Dark comedy that goes down easy

One thing that may not have occurred to you about the Heimlich Maneuver is that, during a crisis, it is at the very least a reliable way of being held. That’s how Choke’s Victor Mancini (Sam Rockwell) sees it, anyway. And just because Victor is a fatherless, sex-addicted med school dropout who solicits bankable pity from diners at upscale restaurants by pretending to let them rescue him from choking doesn’t mean he’s wrong.

He uses that pity money to keep his demented mother (Anjelica Huston) cared for in a Catholic nursing home, whose staff Victor beds, or wants to (yes, he even imagines nuns nude), and whose patients’ own confused traumatic memories he indulges. It’s sweet, the way he gives them closure, says the young lady (Kelly Macdonald) who appears to be his mother’s most attentive attending physician. You can bet Victor wants to get with her, too.

A real sexual appetite: Sam Rockwell plays a sarcastic, less-than-savory con in Choke, adapted from Chuck Palahniuk’s novel.

Anyway, Victor’s best pal by default is his fellow addict and roommate Denny (Brad William Henke), the kind of guy who woos a stripper by sketching her portrait and who can’t resist pleasuring himself to an old photo of Victor’s mom. When Victor does manage to get himself to support group meetings, it’s mostly just to screw his sponsee on the bathroom floor. You think that’s bad? It gets worse: He has a day job as a professional historical reenactor. What kind of sick bastard is this guy?

The kind who springs forth from the affectedly depraved comedic stylings of novelist Chuck Palahniuk, who sees right through the polite veneer of our fucked-up world and believes in the redemptive power of adolescent spitefulness posing as sociopathy. Naturally. When director David Fincher made a film and a sensation of his novel Fight Club in 1999, Palahniuk just about became a household name, albeit not an easy one to pronounce, and the movie version of Choke, produced by Charlottesville’s own ATO Pictures and adapted by actor Clark Gregg for his directorial debut, has been highly anticipated ever since.

The self-described cultists can talk amongst themselves about this movie’s omissions and distortions of its source, but there’s no question of its basic fidelity to Palahniuk’s pet themes—particularly that memory and imagination, especially where trauma is concerned, are subjective and selective.
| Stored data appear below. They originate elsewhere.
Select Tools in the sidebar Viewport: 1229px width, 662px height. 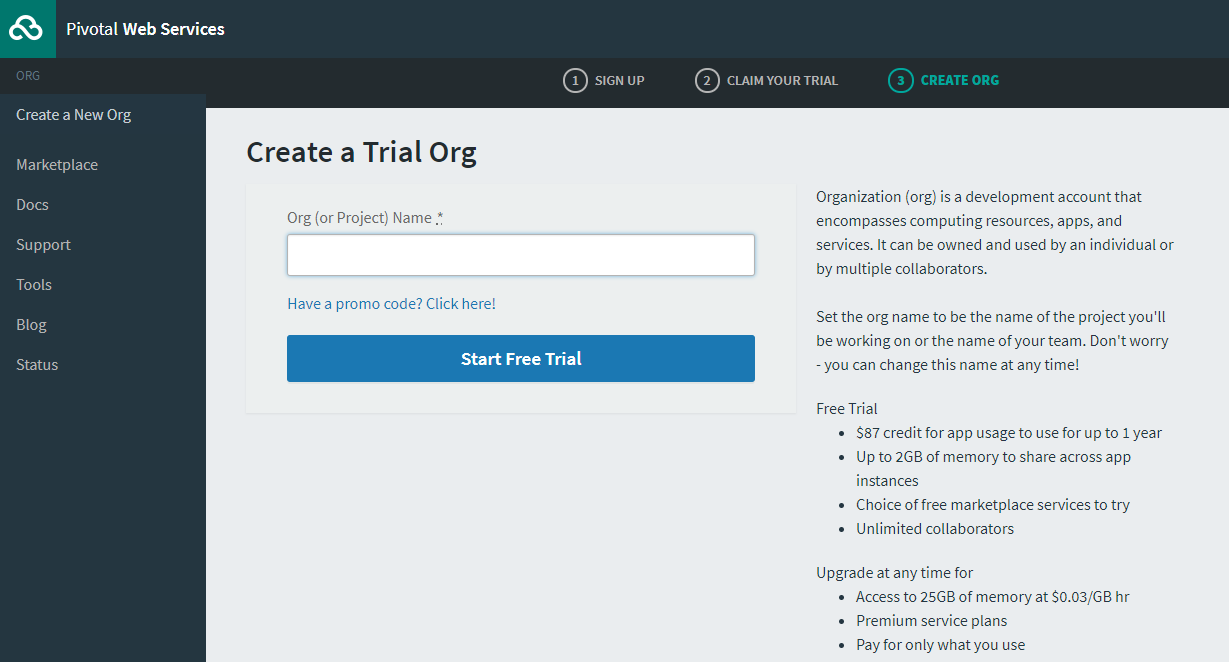34,285
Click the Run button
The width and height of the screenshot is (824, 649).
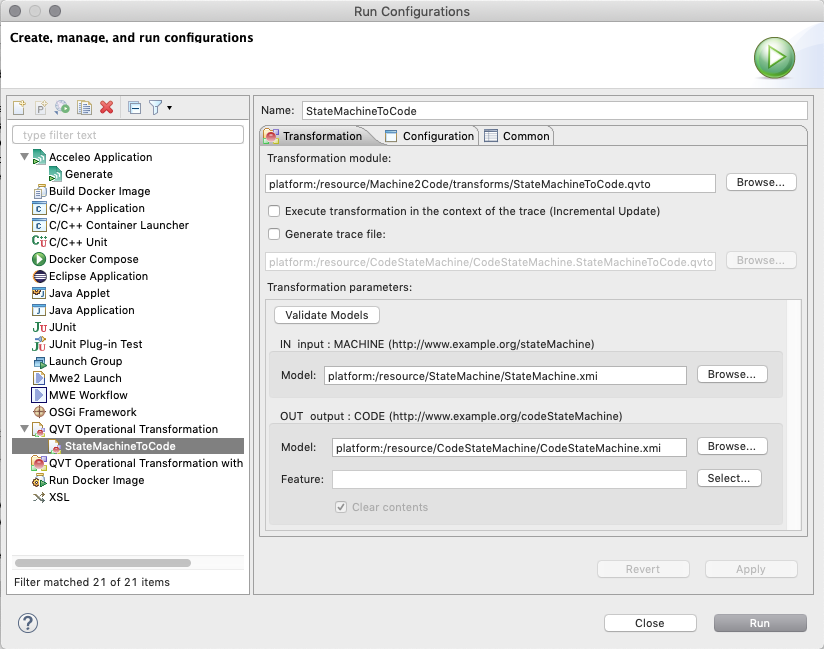759,623
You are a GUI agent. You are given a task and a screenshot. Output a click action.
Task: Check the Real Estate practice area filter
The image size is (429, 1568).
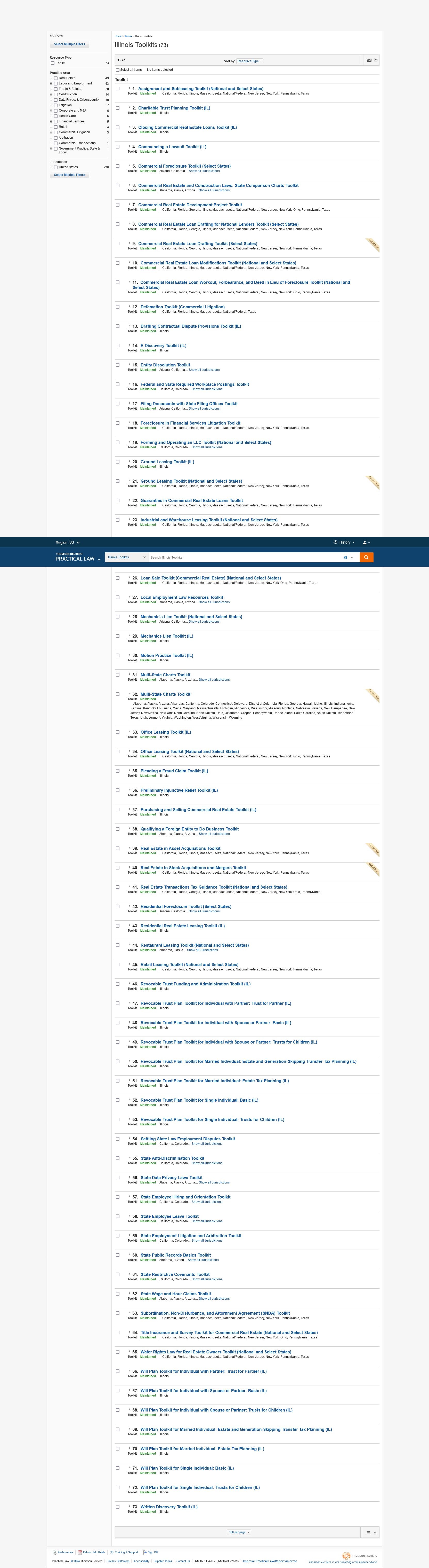[x=56, y=78]
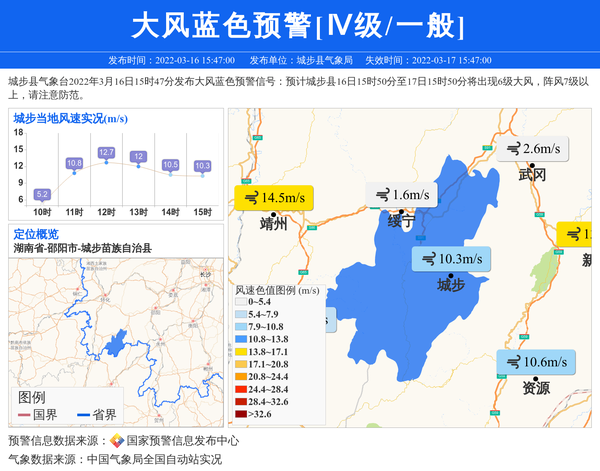The image size is (600, 471).
Task: Click the 国界 legend line entry
Action: (37, 414)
Thus, as in Fight Club, just when a significant plot turn starts to seem bogus, along comes an unexpected twist to explain and justify it—unexpected, that is, because the twist itself is so bogus, so obvious, that you never thought the story actually would go through with it. Well, sure enough. All of this is hard to discuss without giving anything away; suffice to say the plot turn in question actually is not the one involving Jesus’ foreskin.

Otherwise, with Huston doing the familiarly dodgy yet deep-feeling matriarch routine and Rockwell reading Victor’s mix of self-loathing and self-congratulation with a leisurely bemusement that makes him sound like a lost Wilson brother, some viewers may be left wondering what kind of unequivocal breakthrough or failure Choke would’ve been had Wes Anderson directed it.

Gregg, for his part (and he plays a part, too, as Victor’s priggish, Colonialese-spouting boss and unlikely romantic rival), does O.K. Maybe he’ll lose points for lacking Fincher’s slickly overwrought style, but that works to the movie’s advantage. It’s a credit to Gregg’s discretion that Victor’s (mercifully few) choking scenes play out with more discomfiting intimacy than his drolly cynical sex scenes.

But to call yourself a true fan of rebelliously anti-mainstream transgressive solipsism, track down Caveh Zahedi’s I Am a Sex Addict, which makes for a proper Choke chaser.